━━ Document segment
This dynamic change is reshaping Unitarian Universalism.  Some our congregations are growing.  Many struggle to hold their own both in membership and finances.  Even in growing congregations, finances are often insufficient to meet all desired goals including fair compensation for staff.   We typically see new ministers beginning their careers with seminary-related debt averaging around $50,000. Ministers and staff rarely receive merit increases, and religious educators and musicians in particular are seeing their professional expense lines cut.  Well-paying hospital chaplaincy jobs are being converted to on-call positions without benefits.  Many community ministers, and some parish ministers, are increasingly forced to be bi-vocational and hold down two or more jobs.  This has certainly been true for our musicians.  Religious Educators are seeing full-time jobs, with benefits, bifurcated into part-time positions without benefits.  We are living in an era of great disparity. Wealth grows for a few and shrinks for many.

These changes present us with great challenges, and also great opportunities.  The UUA Ministries and Faith Development staff team, together with other UUA leadership (both lay and clergy) are working to get ahead of the trends.   That’s why the UUA convened a Summit on the Sustainability of Ministries in June 2015.

The Summit:  At the Table

A gathering in St. Louis brought together close to 50 individuals for two days of presentations, conversation, and brain-storming.  From the beginning, it was made clear that for purposes of this gathering, “ministry” was inclusive of all religious professionals including educators, musicians, membership coordinators, administrators, and other congregational staff. 

In keeping with this expanded definition of ministry, all UUA professional groups were invited to send representatives, including the Retired UU Ministers and Partners Association.  Starr King School for the Ministry, Meadville Lombard Theological School, and Harvard Divinity were represented as were the UUA credentialing bodies, aid societies, and the UUA Board. The Reverend Peter Morales, UUA President, Jim Key, UUA Moderator, and, Larry Ladd, UUA Financial Advisor, attended along with senior UUA staff.  The Reverend Shawn Newton represented the Canadian Unitarian Council and the UU Ministers of Canada.  In addition to organizational representatives, the UU ministers serving congregations in the greater St. Louis were invited to attend the Summit.  Attention was given to diversity among attendees including generation, race, gender identity, class, sexual orientation, work setting, and geographic location.

In welcoming remarks, the Reverend Sarah Lammert, UUA Ministries and Faith Development Director, asked participants to bring to mind a time in their lives when they faced a change in financial circumstance.  As individuals shared their stories, participants recognized how much economic uncertainty affects their lives and their ministries.
━━━━
* Task list
a) Answer these questions from the ministry sustainability excerpt, one per line:
(i) What is the average seminary-related debt for new ministers beginning their careers?
(ii) In what month and year did the UUA convene its Summit on the Sustainability of Ministries?
(iii) Who represented the Canadian Unitarian Council and the UU Ministers of Canada?
b) List every person named in the ministry sustainability excerpt, along with the title or role it gives each.
━━ Data for review
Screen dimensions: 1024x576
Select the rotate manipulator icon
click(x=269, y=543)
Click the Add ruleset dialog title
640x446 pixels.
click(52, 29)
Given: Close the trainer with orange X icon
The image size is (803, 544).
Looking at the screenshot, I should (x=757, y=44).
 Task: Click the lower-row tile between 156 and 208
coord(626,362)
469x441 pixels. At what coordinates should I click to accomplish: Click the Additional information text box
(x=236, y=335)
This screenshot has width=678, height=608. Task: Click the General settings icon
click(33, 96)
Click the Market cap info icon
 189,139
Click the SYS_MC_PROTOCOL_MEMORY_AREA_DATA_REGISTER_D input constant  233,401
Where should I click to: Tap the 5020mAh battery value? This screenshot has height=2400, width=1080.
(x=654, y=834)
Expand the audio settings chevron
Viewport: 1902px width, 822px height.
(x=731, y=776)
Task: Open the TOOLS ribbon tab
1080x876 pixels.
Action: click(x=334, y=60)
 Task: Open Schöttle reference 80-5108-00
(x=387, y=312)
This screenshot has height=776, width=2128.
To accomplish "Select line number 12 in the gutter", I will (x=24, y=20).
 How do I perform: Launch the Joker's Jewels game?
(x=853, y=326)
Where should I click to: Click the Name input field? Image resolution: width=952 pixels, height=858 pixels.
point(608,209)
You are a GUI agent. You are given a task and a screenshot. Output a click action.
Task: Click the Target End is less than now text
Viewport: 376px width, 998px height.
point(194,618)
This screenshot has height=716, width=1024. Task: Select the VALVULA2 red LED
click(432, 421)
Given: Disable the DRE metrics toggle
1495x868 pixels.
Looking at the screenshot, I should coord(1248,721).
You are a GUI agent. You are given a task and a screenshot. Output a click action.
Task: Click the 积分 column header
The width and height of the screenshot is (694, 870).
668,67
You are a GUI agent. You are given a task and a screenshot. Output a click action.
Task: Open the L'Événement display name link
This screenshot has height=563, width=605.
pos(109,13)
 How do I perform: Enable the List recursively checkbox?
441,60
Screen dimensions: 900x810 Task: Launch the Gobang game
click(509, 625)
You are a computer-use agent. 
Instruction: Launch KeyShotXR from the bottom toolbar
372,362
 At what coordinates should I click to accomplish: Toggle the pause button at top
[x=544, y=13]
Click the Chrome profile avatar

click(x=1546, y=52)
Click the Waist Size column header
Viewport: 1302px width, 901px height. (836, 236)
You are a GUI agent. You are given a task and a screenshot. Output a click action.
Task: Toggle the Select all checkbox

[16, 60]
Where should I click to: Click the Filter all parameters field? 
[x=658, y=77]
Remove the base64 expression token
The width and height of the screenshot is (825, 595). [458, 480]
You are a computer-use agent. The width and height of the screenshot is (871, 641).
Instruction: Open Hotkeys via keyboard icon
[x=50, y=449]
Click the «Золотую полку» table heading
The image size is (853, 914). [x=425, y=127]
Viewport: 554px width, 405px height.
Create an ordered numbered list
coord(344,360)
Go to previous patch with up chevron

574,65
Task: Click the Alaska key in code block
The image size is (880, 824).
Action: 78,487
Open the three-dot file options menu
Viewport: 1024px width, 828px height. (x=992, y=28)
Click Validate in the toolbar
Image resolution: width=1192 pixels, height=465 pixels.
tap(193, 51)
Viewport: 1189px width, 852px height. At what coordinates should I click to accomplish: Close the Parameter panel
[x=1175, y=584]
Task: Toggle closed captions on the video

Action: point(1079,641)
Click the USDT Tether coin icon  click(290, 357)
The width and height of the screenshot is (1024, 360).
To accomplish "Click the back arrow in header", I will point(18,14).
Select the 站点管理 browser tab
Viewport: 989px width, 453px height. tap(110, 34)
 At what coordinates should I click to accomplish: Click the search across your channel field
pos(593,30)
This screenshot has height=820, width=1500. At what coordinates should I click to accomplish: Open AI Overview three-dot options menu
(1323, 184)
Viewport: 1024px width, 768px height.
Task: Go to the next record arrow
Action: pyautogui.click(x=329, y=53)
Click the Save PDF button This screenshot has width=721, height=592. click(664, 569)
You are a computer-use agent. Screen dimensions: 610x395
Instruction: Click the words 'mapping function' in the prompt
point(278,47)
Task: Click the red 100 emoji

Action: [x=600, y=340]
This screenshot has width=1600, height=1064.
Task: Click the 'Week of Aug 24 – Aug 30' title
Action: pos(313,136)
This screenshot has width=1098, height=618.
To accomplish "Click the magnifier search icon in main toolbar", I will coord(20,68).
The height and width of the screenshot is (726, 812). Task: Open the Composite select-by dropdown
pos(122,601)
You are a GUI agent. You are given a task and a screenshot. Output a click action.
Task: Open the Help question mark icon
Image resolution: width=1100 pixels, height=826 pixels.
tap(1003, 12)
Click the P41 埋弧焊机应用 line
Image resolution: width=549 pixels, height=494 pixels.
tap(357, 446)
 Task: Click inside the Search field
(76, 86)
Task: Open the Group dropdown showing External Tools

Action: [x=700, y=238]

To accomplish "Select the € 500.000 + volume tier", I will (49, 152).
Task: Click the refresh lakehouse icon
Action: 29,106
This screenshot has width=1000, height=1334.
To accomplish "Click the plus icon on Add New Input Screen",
━━━━
* Written answers
a)
(i) Around $50,000
(ii) June 2015
(iii) The Reverend Shawn Newton

b)
- The Reverend Peter Morales: UUA President
- Jim Key: UUA Moderator
- Larry Ladd: UUA Financial Advisor
- The Reverend Shawn Newton: representative of the Canadian Unitarian Council and the UU Ministers of Canada
- The Reverend Sarah Lammert: UUA Ministries and Faith Development Director